This interview is part of Ananke’s special spotlight edition on The Fred Hollows Foundation‘s 30 years of change-making in the fields of development and eye care health especially across the Global South.
Tell us about yourself and your journey as a doctor? What was the aspiration behind choosing to be a medical practitioner?
I was always the top of my class throughout school’s years. I graduated school and came in first across the whole of Palestine, and I was the second best graduate of the medicine college at university. I made all this effort and hard work in order to achieve my dream, which is to work as a doctor at St. John Eye Hospital. Thanks God I realised it. I soon become an ophthalmologist, which was my ambition all along. This was made possible thanks to the Fred Hollows Foundation that supported me and gave the opportunity to work in this place.

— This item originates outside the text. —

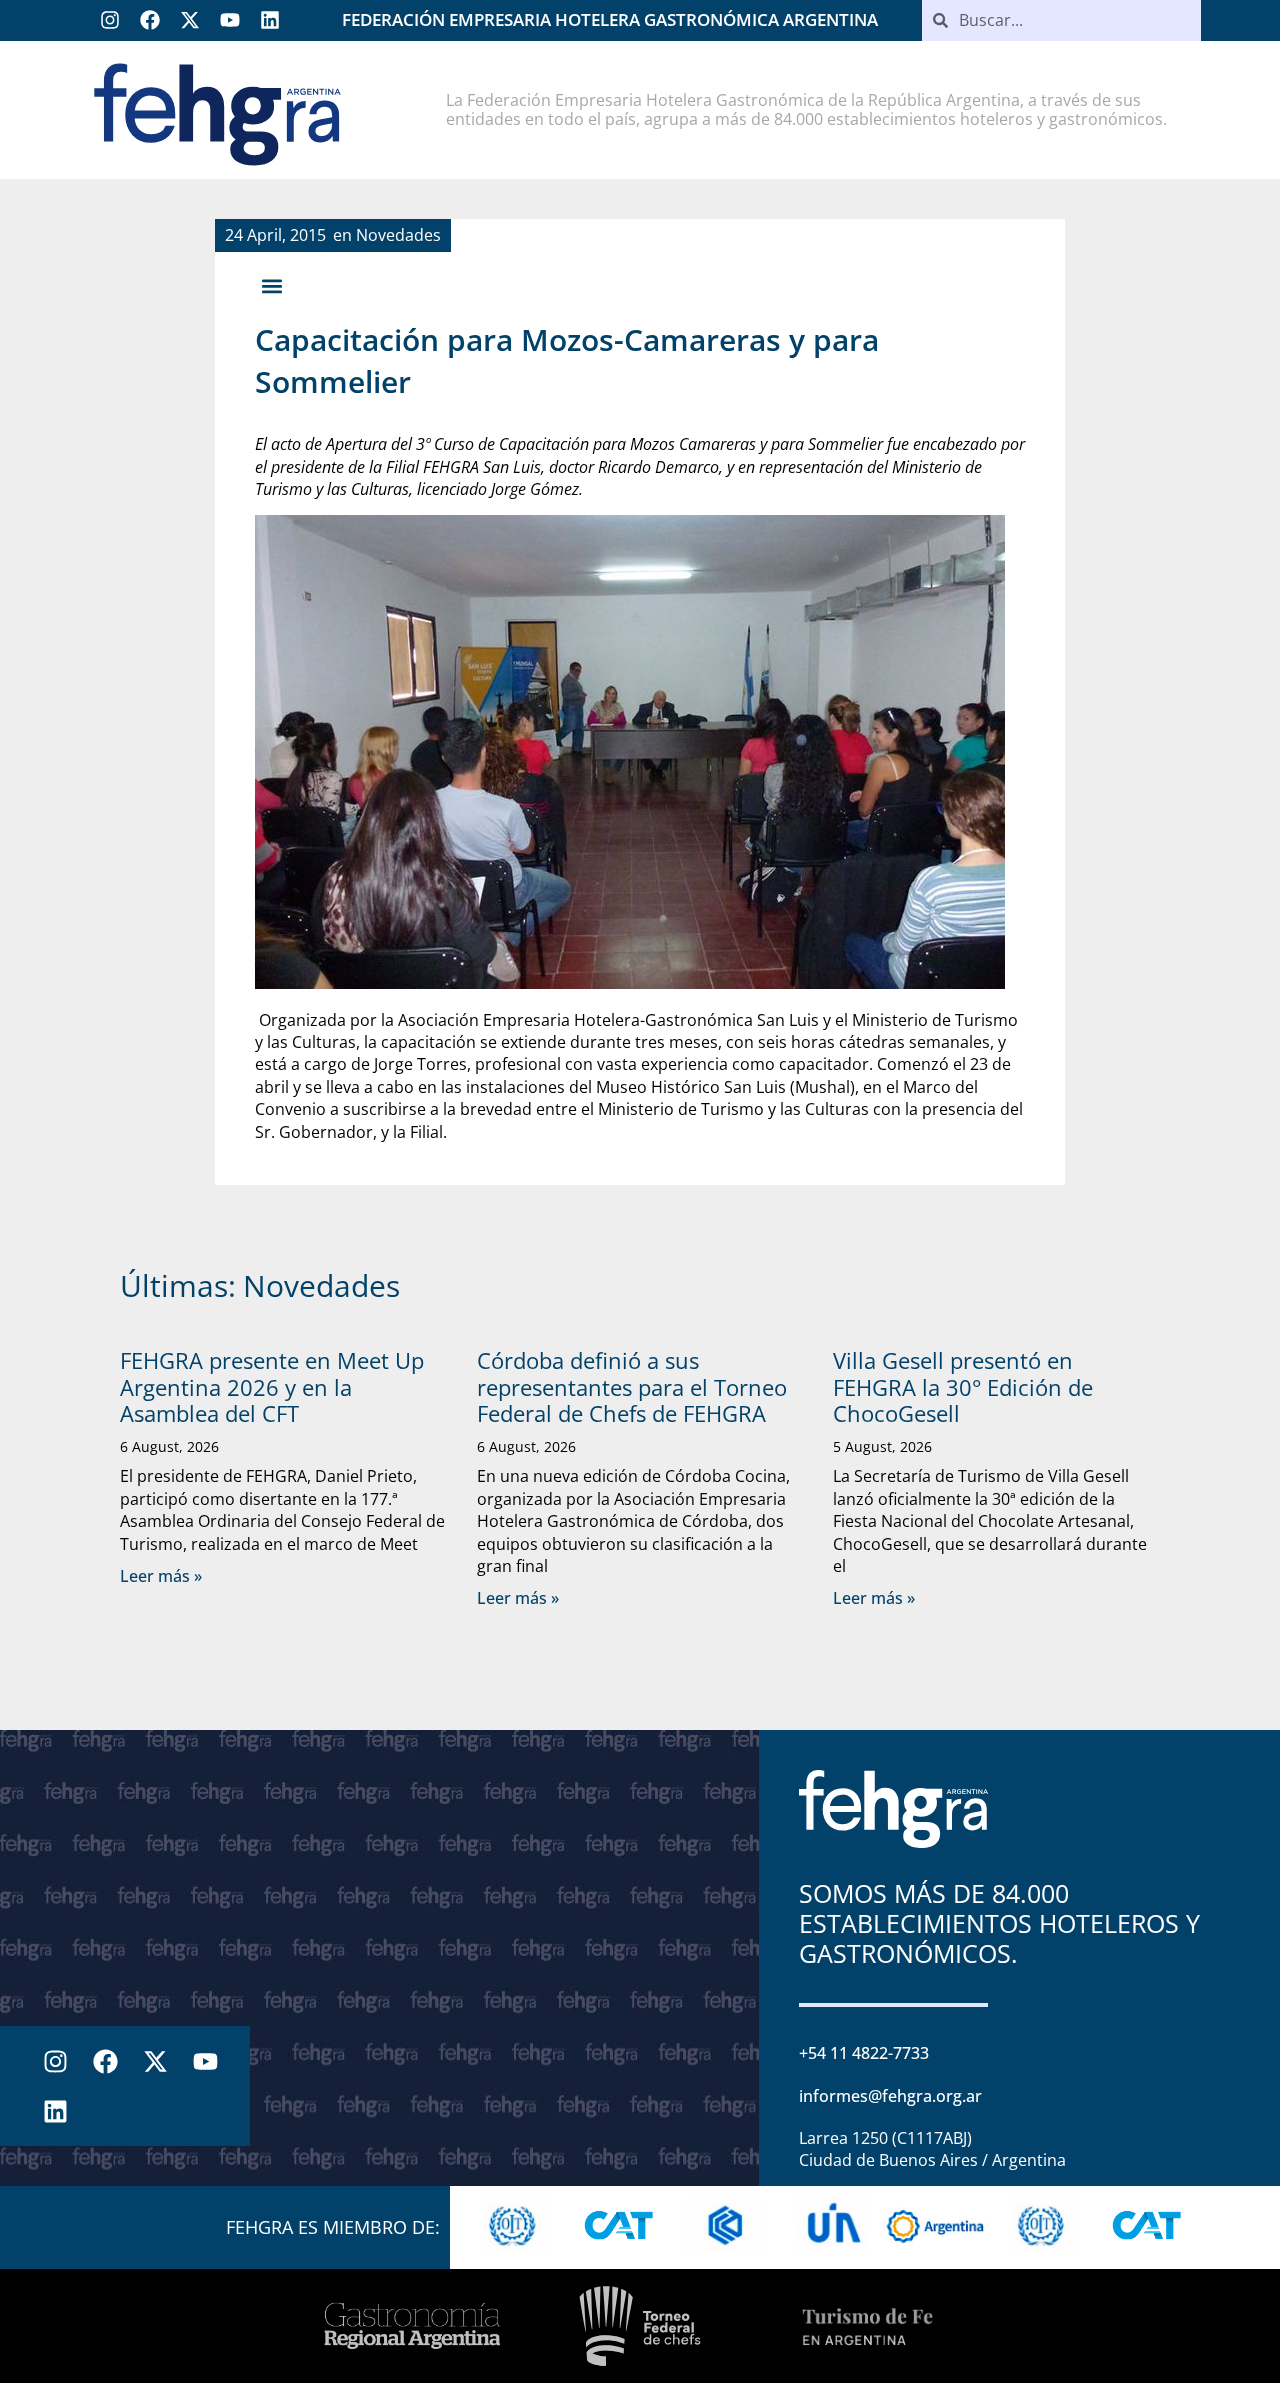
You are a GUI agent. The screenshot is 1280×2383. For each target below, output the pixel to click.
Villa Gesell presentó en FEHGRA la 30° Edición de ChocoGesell (963, 1386)
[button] (271, 285)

In my fifth year at medicine school, we had to take an English language course. The professor showed us a video about blindness in Africa and I was shocked to hear about the term avoidable blindness. I always thought that a blind person is simply blind. I was very surprised when I learned that the causes for blindness are so simple, and that all you need is a simple operation, such as a cataract operation, and a person will have a new life instead of losing one’s vision. When we, as doctors, operate on cataract patients, we give them new lives, so they can care for their families and communicate with them. I was shocked to hear that and felt becoming an eye surgeon is a tremendous opportunity so that one day I can focus on the main cause of blindness around the world. That was my dream. Hence, I worked hard to pursue this specialisation, which only very few can take every year.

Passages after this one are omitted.